Task to complete: After reading the listing below, copy it out exactly.

- - - - - - -

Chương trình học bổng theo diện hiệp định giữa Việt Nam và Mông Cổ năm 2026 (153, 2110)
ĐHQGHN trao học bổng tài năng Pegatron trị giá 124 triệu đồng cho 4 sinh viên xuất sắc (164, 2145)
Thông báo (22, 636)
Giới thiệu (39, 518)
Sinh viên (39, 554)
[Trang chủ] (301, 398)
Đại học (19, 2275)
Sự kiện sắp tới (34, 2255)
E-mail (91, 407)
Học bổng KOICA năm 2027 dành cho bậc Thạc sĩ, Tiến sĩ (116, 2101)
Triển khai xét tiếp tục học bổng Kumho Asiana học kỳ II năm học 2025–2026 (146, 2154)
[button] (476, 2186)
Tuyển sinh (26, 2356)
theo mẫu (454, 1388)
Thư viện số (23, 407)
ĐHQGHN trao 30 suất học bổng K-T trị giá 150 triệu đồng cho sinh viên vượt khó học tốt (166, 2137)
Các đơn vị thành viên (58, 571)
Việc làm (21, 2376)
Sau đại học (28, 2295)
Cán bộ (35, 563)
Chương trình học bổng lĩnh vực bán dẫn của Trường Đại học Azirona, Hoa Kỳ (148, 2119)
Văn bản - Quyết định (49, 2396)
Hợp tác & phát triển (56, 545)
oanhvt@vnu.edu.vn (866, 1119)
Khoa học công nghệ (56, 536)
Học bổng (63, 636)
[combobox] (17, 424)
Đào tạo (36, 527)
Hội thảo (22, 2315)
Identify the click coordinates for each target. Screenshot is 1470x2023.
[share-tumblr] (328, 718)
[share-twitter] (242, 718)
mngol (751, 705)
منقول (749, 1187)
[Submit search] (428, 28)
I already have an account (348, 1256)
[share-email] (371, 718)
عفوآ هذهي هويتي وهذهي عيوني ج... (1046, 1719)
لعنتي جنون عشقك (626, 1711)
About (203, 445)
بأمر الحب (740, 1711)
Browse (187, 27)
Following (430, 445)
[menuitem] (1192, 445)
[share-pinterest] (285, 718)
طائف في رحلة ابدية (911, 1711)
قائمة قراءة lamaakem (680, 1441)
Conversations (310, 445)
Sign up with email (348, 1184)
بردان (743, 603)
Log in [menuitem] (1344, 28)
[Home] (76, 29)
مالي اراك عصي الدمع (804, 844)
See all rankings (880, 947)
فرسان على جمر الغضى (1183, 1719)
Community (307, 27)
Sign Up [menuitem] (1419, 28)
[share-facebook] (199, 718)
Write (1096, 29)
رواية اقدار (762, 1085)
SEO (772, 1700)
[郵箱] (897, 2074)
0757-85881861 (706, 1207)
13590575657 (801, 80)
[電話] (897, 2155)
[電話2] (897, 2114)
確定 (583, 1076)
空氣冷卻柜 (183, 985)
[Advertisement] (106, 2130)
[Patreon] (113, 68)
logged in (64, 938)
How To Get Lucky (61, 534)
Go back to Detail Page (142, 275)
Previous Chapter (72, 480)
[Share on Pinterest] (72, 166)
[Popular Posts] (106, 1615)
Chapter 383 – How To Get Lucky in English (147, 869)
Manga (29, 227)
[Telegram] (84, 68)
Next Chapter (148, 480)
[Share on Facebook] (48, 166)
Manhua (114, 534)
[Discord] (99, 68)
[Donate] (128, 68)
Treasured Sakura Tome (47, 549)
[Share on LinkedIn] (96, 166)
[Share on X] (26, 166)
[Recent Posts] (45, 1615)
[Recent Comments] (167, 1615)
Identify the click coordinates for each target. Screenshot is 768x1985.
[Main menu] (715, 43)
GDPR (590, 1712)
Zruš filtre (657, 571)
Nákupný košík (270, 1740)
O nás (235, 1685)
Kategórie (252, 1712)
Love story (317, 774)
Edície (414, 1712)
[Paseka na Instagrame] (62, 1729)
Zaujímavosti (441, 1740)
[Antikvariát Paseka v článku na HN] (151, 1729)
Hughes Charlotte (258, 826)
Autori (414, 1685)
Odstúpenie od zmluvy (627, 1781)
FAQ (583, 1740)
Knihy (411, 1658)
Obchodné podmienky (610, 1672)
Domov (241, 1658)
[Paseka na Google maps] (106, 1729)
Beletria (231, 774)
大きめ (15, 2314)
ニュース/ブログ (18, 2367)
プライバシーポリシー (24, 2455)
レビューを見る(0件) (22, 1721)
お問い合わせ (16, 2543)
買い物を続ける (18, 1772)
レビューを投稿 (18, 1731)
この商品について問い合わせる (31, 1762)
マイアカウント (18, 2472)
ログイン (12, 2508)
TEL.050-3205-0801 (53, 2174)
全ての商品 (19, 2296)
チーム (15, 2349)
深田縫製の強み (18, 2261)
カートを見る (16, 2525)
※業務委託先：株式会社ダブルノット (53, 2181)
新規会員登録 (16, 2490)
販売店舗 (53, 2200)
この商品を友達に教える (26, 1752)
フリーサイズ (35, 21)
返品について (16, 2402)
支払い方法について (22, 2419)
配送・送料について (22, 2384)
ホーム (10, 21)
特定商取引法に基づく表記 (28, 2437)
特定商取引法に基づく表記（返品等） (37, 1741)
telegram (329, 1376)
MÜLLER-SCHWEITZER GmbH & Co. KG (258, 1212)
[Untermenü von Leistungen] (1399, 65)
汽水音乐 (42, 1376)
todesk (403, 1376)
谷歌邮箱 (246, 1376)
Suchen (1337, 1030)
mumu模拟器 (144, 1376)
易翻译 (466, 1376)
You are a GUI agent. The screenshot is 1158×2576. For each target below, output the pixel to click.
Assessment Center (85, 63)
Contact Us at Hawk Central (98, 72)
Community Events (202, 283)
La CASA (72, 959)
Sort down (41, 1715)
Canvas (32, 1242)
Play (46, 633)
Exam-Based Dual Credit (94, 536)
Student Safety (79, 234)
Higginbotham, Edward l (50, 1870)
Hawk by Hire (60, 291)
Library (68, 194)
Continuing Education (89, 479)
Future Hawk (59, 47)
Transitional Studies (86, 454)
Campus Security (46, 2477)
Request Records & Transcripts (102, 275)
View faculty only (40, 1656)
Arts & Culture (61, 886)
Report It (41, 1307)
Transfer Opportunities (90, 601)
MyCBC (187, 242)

- - - - - - -

Exercise result:
Chương trình học bổng theo diện hiệp định giữa Việt Nam và Mông Cổ năm 2026 (153, 2110)
ĐHQGHN trao học bổng tài năng Pegatron trị giá 124 triệu đồng cho 4 sinh viên xuất sắc (164, 2145)
Thông báo (22, 636)
Giới thiệu (39, 518)
Sinh viên (39, 554)
[Trang chủ] (301, 398)
Đại học (19, 2275)
Sự kiện sắp tới (34, 2255)
E-mail (91, 407)
Học bổng KOICA năm 2027 dành cho bậc Thạc sĩ, Tiến sĩ (116, 2101)
Triển khai xét tiếp tục học bổng Kumho Asiana học kỳ II năm học 2025–2026 (146, 2154)
[button] (476, 2186)
Tuyển sinh (26, 2356)
theo mẫu (454, 1388)
Thư viện số (23, 407)
ĐHQGHN trao 30 suất học bổng K-T trị giá 150 triệu đồng cho sinh viên vượt khó học tốt (166, 2137)
Các đơn vị thành viên (58, 571)
Việc làm (21, 2376)
Sau đại học (28, 2295)
Cán bộ (35, 563)
Chương trình học bổng lĩnh vực bán dẫn của Trường Đại học Azirona, Hoa Kỳ (148, 2119)
Văn bản - Quyết định (49, 2396)
Hợp tác & phát triển (56, 545)
oanhvt@vnu.edu.vn (866, 1119)
Khoa học công nghệ (56, 536)
Học bổng (63, 636)
[combobox] (17, 424)
Đào tạo (36, 527)
Hội thảo (22, 2315)
Identify the click coordinates for each target. Screenshot is 1470x2023.
[share-tumblr] (328, 718)
[share-twitter] (242, 718)
mngol (751, 705)
منقول (749, 1187)
[Submit search] (428, 28)
I already have an account (348, 1256)
[share-email] (371, 718)
عفوآ هذهي هويتي وهذهي عيوني ج... (1046, 1719)
لعنتي جنون عشقك (626, 1711)
About (203, 445)
بأمر الحب (740, 1711)
Browse (187, 27)
Following (430, 445)
[menuitem] (1192, 445)
[share-pinterest] (285, 718)
طائف في رحلة ابدية (911, 1711)
قائمة قراءة lamaakem (680, 1441)
Conversations (310, 445)
Sign up with email (348, 1184)
بردان (743, 603)
Log in [menuitem] (1344, 28)
[Home] (76, 29)
مالي اراك عصي الدمع (804, 844)
See all rankings (880, 947)
فرسان على جمر الغضى (1183, 1719)
Community (307, 27)
Sign Up [menuitem] (1419, 28)
[share-facebook] (199, 718)
Write (1096, 29)
رواية اقدار (762, 1085)
SEO (772, 1700)
[郵箱] (897, 2074)
0757-85881861 (706, 1207)
13590575657 (801, 80)
[電話] (897, 2155)
[電話2] (897, 2114)
確定 (583, 1076)
空氣冷卻柜 (183, 985)
[Advertisement] (106, 2130)
[Patreon] (113, 68)
logged in (64, 938)
How To Get Lucky (61, 534)
Go back to Detail Page (142, 275)
Previous Chapter (72, 480)
[Share on Pinterest] (72, 166)
[Popular Posts] (106, 1615)
Chapter 383 – How To Get Lucky in English (147, 869)
Manga (29, 227)
[Telegram] (84, 68)
Next Chapter (148, 480)
[Share on Facebook] (48, 166)
Manhua (114, 534)
[Discord] (99, 68)
[Donate] (128, 68)
Treasured Sakura Tome (47, 549)
[Share on LinkedIn] (96, 166)
[Share on X] (26, 166)
[Recent Posts] (45, 1615)
[Recent Comments] (167, 1615)
Identify the click coordinates for each target. Screenshot is 768x1985.
[Main menu] (715, 43)
GDPR (590, 1712)
Zruš filtre (657, 571)
Nákupný košík (270, 1740)
O nás (235, 1685)
Kategórie (252, 1712)
Love story (317, 774)
Edície (414, 1712)
[Paseka na Instagrame] (62, 1729)
Zaujímavosti (441, 1740)
[Antikvariát Paseka v článku na HN] (151, 1729)
Hughes Charlotte (258, 826)
Autori (414, 1685)
Odstúpenie od zmluvy (627, 1781)
FAQ (583, 1740)
Knihy (411, 1658)
Obchodné podmienky (610, 1672)
Domov (241, 1658)
[Paseka na Google maps] (106, 1729)
Beletria (231, 774)
大きめ (15, 2314)
ニュース/ブログ (18, 2367)
プライバシーポリシー (24, 2455)
レビューを見る(0件) (22, 1721)
お問い合わせ (16, 2543)
買い物を続ける (18, 1772)
レビューを投稿 (18, 1731)
この商品について問い合わせる (31, 1762)
マイアカウント (18, 2472)
ログイン (12, 2508)
TEL.050-3205-0801 (53, 2174)
全ての商品 (19, 2296)
チーム (15, 2349)
深田縫製の強み (18, 2261)
カートを見る (16, 2525)
※業務委託先：株式会社ダブルノット (53, 2181)
新規会員登録 (16, 2490)
販売店舗 (53, 2200)
この商品を友達に教える (26, 1752)
フリーサイズ (35, 21)
返品について (16, 2402)
支払い方法について (22, 2419)
配送・送料について (22, 2384)
ホーム (10, 21)
特定商取引法に基づく表記 (28, 2437)
特定商取引法に基づく表記（返品等） (37, 1741)
telegram (329, 1376)
MÜLLER-SCHWEITZER GmbH & Co. KG (258, 1212)
[Untermenü von Leistungen] (1399, 65)
汽水音乐 (42, 1376)
todesk (403, 1376)
谷歌邮箱 (246, 1376)
Suchen (1337, 1030)
mumu模拟器 (144, 1376)
易翻译 (466, 1376)
You are a GUI agent. The screenshot is 1158×2576. For each target below, output the pixel to click.
Assessment Center (85, 63)
Contact Us at Hawk Central (98, 72)
Community Events (202, 283)
La CASA (72, 959)
Sort down (41, 1715)
Canvas (32, 1242)
Play (46, 633)
Exam-Based Dual Credit (94, 536)
Student Safety (79, 234)
Higginbotham, Edward l (50, 1870)
Hawk by Hire (60, 291)
Library (68, 194)
Continuing Education (89, 479)
Future Hawk (59, 47)
Transitional Studies (86, 454)
Campus Security (46, 2477)
Request Records & Transcripts (102, 275)
View faculty only (40, 1656)
Arts & Culture (61, 886)
Report It (41, 1307)
Transfer Opportunities (90, 601)
MyCBC (187, 242)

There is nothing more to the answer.